## THE PROBLEM:
From the entries below, gather every line containing the string "width".

## Data items:
+===+
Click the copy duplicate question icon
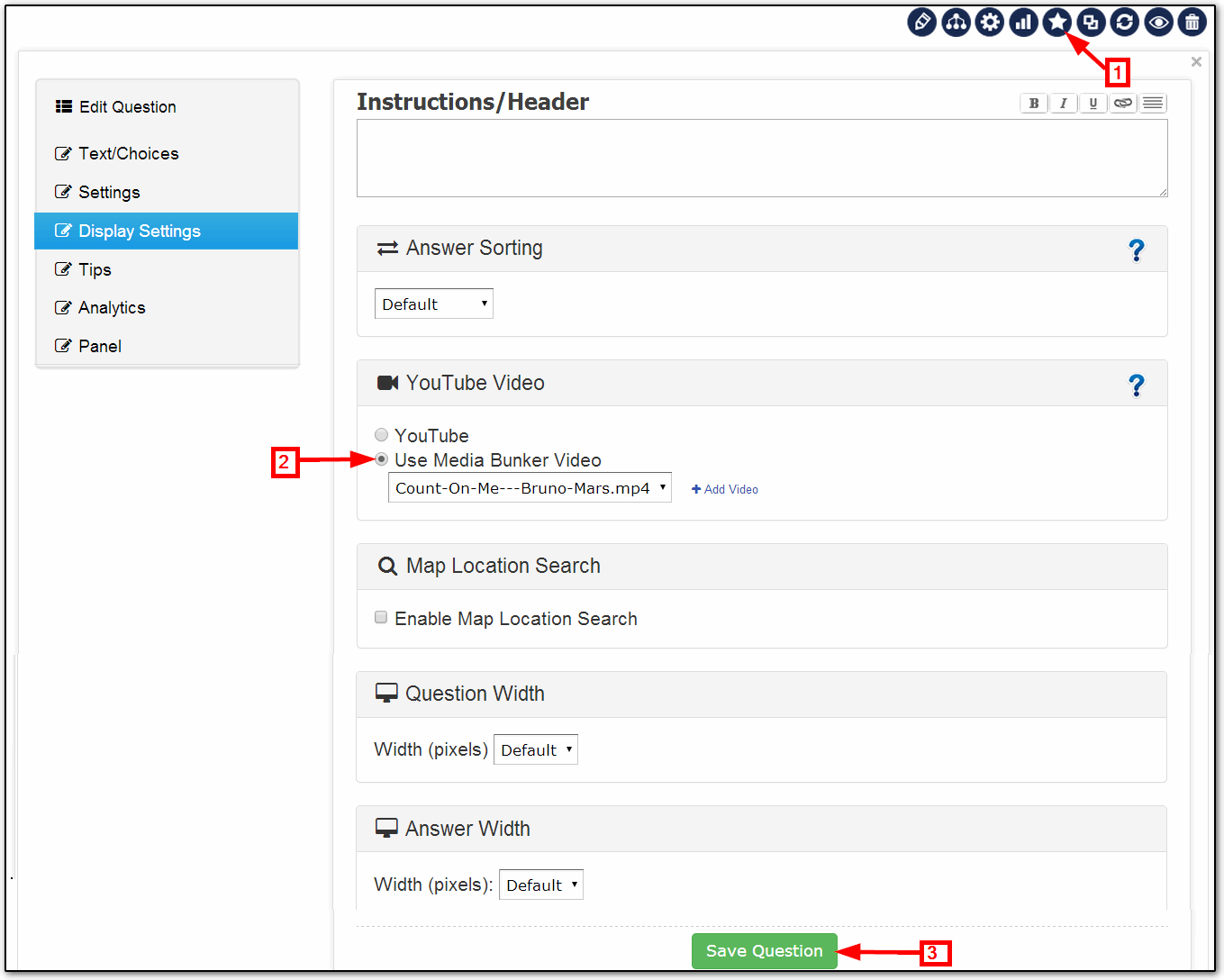The image size is (1224, 980). (1091, 22)
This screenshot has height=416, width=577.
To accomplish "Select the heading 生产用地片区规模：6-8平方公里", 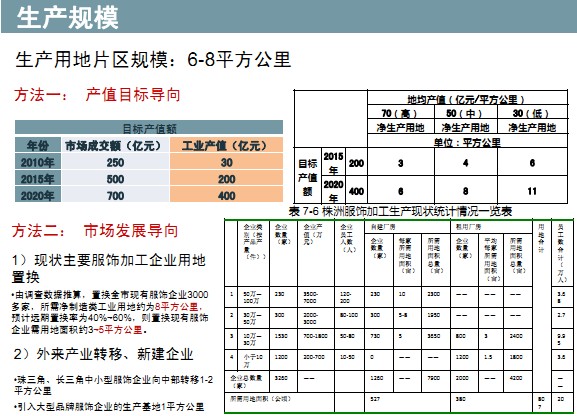I will 153,60.
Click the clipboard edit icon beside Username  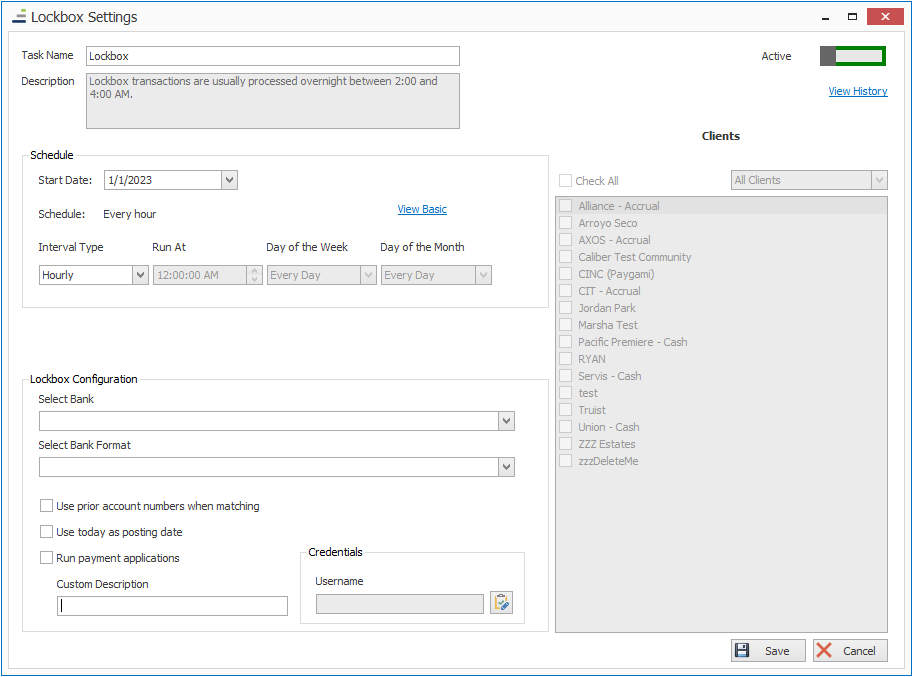(501, 603)
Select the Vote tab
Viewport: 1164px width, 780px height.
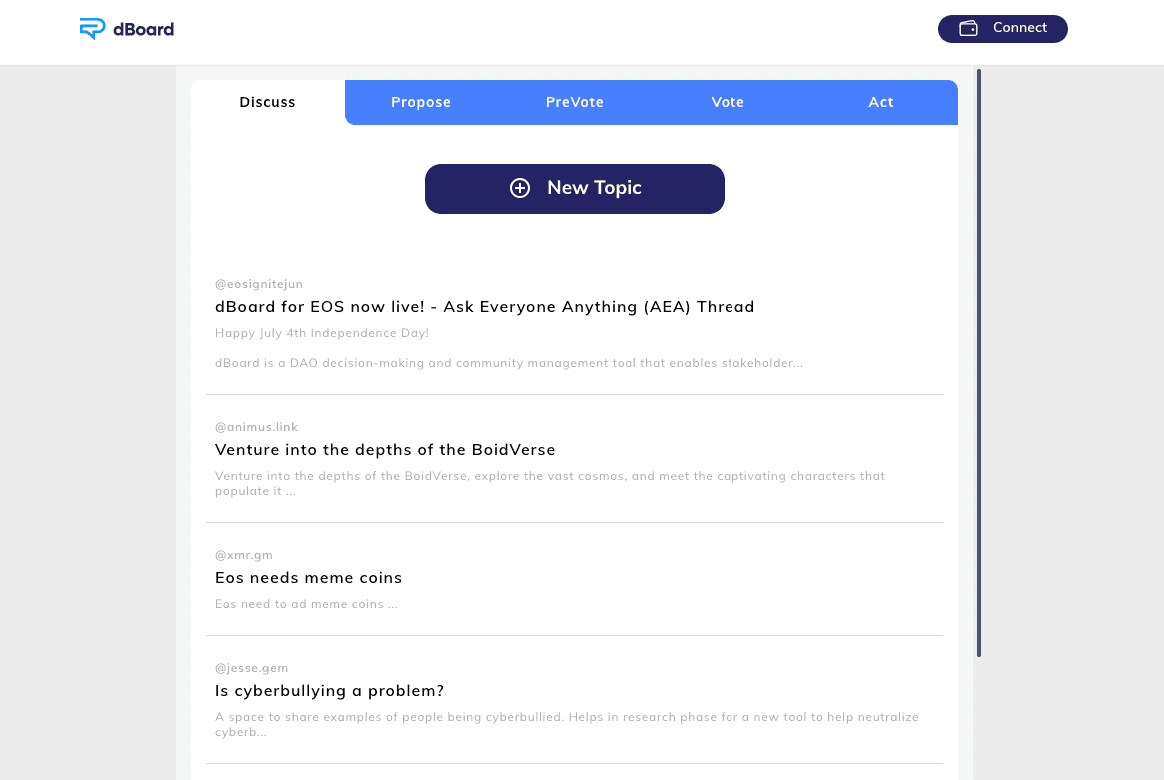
+===+
## OUTPUT BELOW:
This screenshot has height=416, width=577.
Viewport: 1164px width, 780px height.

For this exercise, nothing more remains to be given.